Bref, comme l’a conclu le maître de cérémonie,“Cannes est une femme”. Le Cinéma aussi, puisque “lorsque l’on ferme les yeux et que l’on pense au Cinéma, nos pupilles restent accrochées aux cils d’une actrice”. Jolie formule…
Lambert Wilson a rappelé que la douceur des femmes est, aujourd’hui plus que jamais, un rempart contre la barbarie, un symbole d’Amour qui s’oppose à la vague de violence et d’intolérance qui a frappé la planète au cours des derniers mois. Il s’est ensuite lancé dans un vibrant plaidoyer en faveur des droits des femmes, trop souvent bafoués. Dans certains pays, elles sont battues, violées, asservies aux hommes. On veut les cacher, les laisser dans l’ombre. Le cinéma, au contraire, cherche à les mettre dans la lumière. Et le festival entend bien leur offrir toute la place qu’elles méritent.
Fort logiquement, après tant de louanges à l’égard de la gent féminine, c’est à une femme qu’est revenu l’honneur de déclarer ouverte cette soixante-huitième édition. Julianne Moore est venue recevoir sur scène son prix d’interprétation féminine remporté l’an passé pour Map to the stars et en a profité pour lancer officiellement les festivités.

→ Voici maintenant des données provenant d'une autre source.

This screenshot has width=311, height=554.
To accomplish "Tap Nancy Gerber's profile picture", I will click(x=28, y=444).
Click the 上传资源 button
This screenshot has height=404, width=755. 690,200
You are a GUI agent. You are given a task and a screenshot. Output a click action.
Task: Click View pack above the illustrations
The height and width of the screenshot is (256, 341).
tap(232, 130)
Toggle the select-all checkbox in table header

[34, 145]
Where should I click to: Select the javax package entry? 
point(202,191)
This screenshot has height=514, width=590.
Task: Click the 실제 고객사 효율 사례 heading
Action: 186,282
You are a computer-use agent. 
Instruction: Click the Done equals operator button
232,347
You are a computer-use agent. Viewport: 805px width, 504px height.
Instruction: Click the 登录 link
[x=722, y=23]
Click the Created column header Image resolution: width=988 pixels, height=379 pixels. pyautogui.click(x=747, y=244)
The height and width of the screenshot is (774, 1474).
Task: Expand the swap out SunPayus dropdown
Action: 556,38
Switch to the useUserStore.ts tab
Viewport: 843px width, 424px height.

La cérémonie a été également l’occasion de rendre hommage aux origines du cinématographe, et notamment aux Frères Lumière, qui filmèrent, il y a 120 ans, la sortie de leurs usines, à Lyon, réalisant ainsi le tout premier film de l’histoire du cinéma.
Elle s’est poursuivie avec un ballet aussi élégant que vertigineux, chorégraphié par Benjamin Millepied sur la musique que Bernard Hermann composa pour le Vertigo d’Alfred Hitchcock.
Enfin, Lambert Wilson a présenté le jury, ironisant sur l’opportunité de confier le jury à deux présidents, Ethan et Joel Coen : “Deux présidents, cela fait deux suites à l’hôtel, double ration de petits déjeuners… En temps de crise, peut-on vraiment se le permettre? Heureusement que Madame Coen n’a pas eu des triplés…”. Cela n’a pas empêché l’assistance de réserver un triomphe aux deux frangins, habitués de la Croisette et de la compétition officielle.
La soirée s’est achevée avec la projection du film d’ouverture. Un film réalisé par… une femme, évidemment : Emmanuelle Bercot.
Force est de constater qu’elle s’en sort bien mieux que les deux cinéastes masculins qui l’ont précédée en ouverture du festival (Baz Luhrmann et Olivier Dahan).
Sa Tête haute est une oeuvre sensible et forte qui fait honneur à notre cinéma hexagonal.
(lire notre critique).
Bref, cette édition 2015 commence sous les meilleurs auspices, et on a hâte de découvrir la suite des festivités…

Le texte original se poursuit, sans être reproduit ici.